• [WHAT IS NEEDED]: Please copy the Finance Commission text again from "1. Constitutional Mandate" through "and the States.", changing "every five years" to "every four years".

Role of the Finance Commission

Syllabus: GS3/Economy

Context

  • The sixteenth Finance Commission headed by Arvind Panagariya has begun its work by inviting suggestions from the public on the mandate set for it by the Centre.

Role of the Finance Commission:

  1. Constitutional Mandate and Functions:
    • The Finance Commission is constituted every five years by the President under Article 280 of the Constitution.
    • Its primary function is to recommend the distribution of tax revenues between the Centre and the States.
  2. Tax Devolution:
    • Vertical Devolution: Determines the share of central taxes that should be allocated to States. This ensures a fair distribution based on factors like population, income levels, etc.
    • Horizontal Devolution: Distributes funds among States based on a formula that considers factors like population, area, and fiscal capacity.
  3. Grants and Aids:
    • Besides devolution, the Commission recommends grants-in-aid to States for specific purposes as decided jointly with the Centre.

Issues and Disagreements:

  1. Demand for More Funds:
    • States argue that they bear significant responsibilities but receive insufficient funds compared to what they contribute through taxes like GST.

• [DATASET EXCERPT]:
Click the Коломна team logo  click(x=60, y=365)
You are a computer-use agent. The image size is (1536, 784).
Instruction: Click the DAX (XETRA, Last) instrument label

• [WRITTEN ANSWER]:
1. Constitutional Mandate and Functions:
    • The Finance Commission is constituted every four years by the President under Article 280 of the Constitution.
    • Its primary function is to recommend the distribution of tax revenues between the Centre and the States.